Lanza juga mengemukakan teori Biocentrism untuk mendukung pandangannya tersebut: makhluk hidup menciptakan alam semesta, adanya kesadaran seseorang baru akan ada alam semesta, kehidupan yang konkrit dan makhluk hidup adalah pusat dari dunia yang sebenarnya, kemudian baru akan ada alam semesta. Alam semesta sendiri pada dasarnya tidak bisa menciptakan kehidupan. Kesadaran membuat dunia menjadi lebih bermakna, waktu dan ruang hanyalah perangkat kesadaran manusia. Pandangan terhadap alam semesta se-perti ini sangat menyerupai pemahaman dalam agama dan kalangan kultivasi terhadap alam semesta, yakni kesadaran Sang Maha Pencipta yang menciptakan alam semesta dan kehidupan.
Penemuan Lanza ini membuat silang pendapat antara "paham materialisme" dengan "paham spiritualisme" menjadi tidak bermakna sama sekali, dari satu sisi membuktikan kebenaran dalam prinsip di tengah kalangan kultivator yakni "materi dan spirit berkarakter sama".
Orang yang memeluk agama/ kepercayaan memercayai bahwa jiwa (roh) itu tidak mati, atau ada yang percaya pada reinkarnasi, dan tidak sedikit orang pernah mengalami mati suri (mati lalu hidup kembali). Dua tahun lalu, fisikawan Inggris bernama Roger Penrose bersama Profesor Stuart Hamerove, wakil ketua Awareness Research Center dari Arizona State University, AS telah berhasil membuktikan kebenaran pengalaman mati suri.
Mereka mengemukakan, saat seseorang meninggal dunia substansi kuantum yang membentuk roh, kemudian meninggalkan sistem saraf dan memasuki alam semesta, pada saat itu terjadilah pengalalaman mendekati ajal. Saat pasien mengalami saat-saat kematian itu, roh meninggalkan tubuh fisik dan kembali ke alam semesta, jika pasien siuman kembali, rohnya juga masuk kembali ke dalam tubuh fisik.
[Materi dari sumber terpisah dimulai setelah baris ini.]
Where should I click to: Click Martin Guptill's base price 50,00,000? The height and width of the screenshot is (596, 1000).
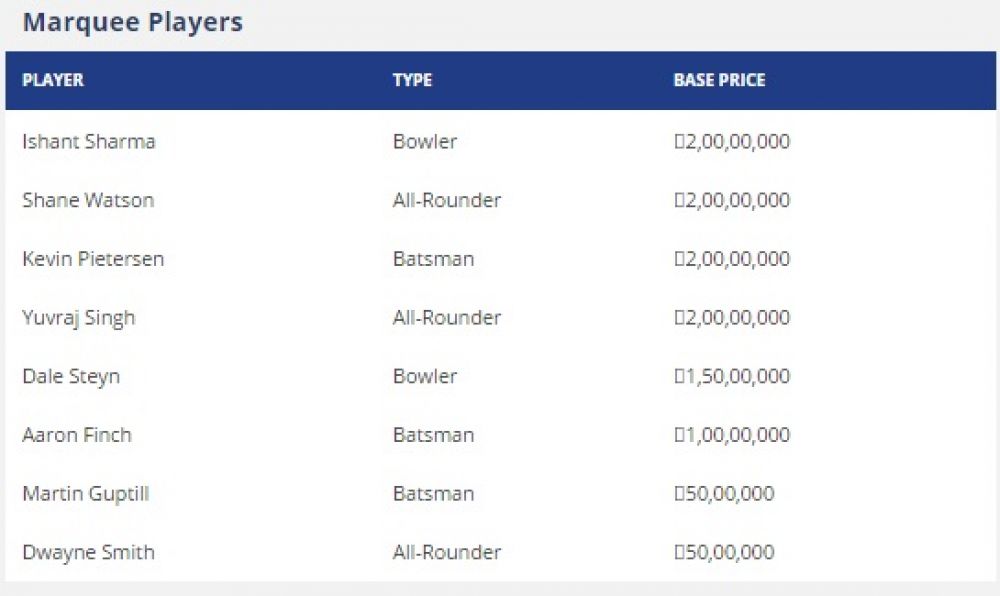[724, 493]
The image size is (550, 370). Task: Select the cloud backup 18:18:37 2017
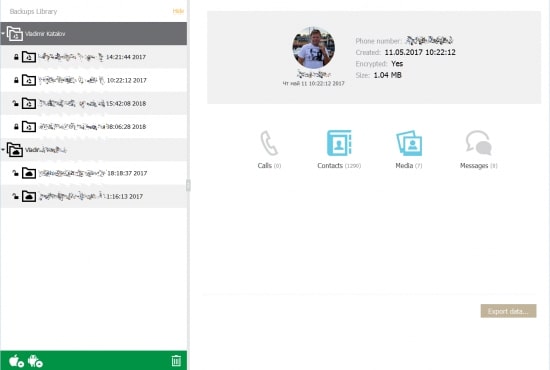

Profesor Hamerove lebih lanjut berpendapat, roh terbentuk dari materi yang paling mendasar dari alam semesta, yang mungkin eksis secara bersamaan dengan waktu. Sedangkan otak manusia hanya semacam alat penerima dan pembesar pada kesadaran seseorang (suatu struktur yang terdapat di dalam dimensi yang telah ada). Pemahaman Hamerove ini juga cukup mendekati prinsip di kalangan kultivasi. Dalam dunia kultivasi, otak dianggap sebagai sebuah pabrik yang pada dasarnya tidak menghasilkan kesadaran pikiran, fungsi utamanya adalah menerima informasi dari alam semesta yang diubah menjadi bahasa untuk kemudian diekspresikan. Lalu dimanakah letak roh tersebut?
Menurut Profesor Lanza, roh tidak hanya dapat eksis di alam semesta kita ini, tapi juga bisa eksis di alam semesta lainnya. Energi dari kesadaran roh mungkin akan dipanggil kembali untuk dimasukkan pada tubuh fisik yang lain pada titik tertentu. Di saat yang sama, roh tersebut eksis di dunia nyata tertentu di luar tubuh fisik tersebut, yang sangat mungkin merupakan alam semesta yang lain. Ungkapan ini pun membuktikan kebenaran reinkarnasi dari sudut pandang ilmu pengetahuan.
Meskipun di kalangan masyarakat maupun kultivator beranggapan bahwa jiwa (roh) tidak musnah atau mati, dan juga yang percaya pada reinkarnasi, namun ilmu pengetahuan masih terus menyangkalnya karena tidak bisa menemukan bukti.
Jiwa tidak mati, pemahaman baru ilmu pengetahuan
Belum lama ini Profesor Robert Lanza, seorang ilmuwan Amerika Serikat yang berhasil membuktikan bahwa jiwa tidak mati dengan menggunakan ilmu mekanika kuantum dan teorinya tersebut telah diberitakan secara luas di berbagai media massa dunia. Hal ini menjadi sorotan masyarakat luas, dan secara tidak langsung membuktikan pemahaman yang telah lama ada di kalangan kultivasi.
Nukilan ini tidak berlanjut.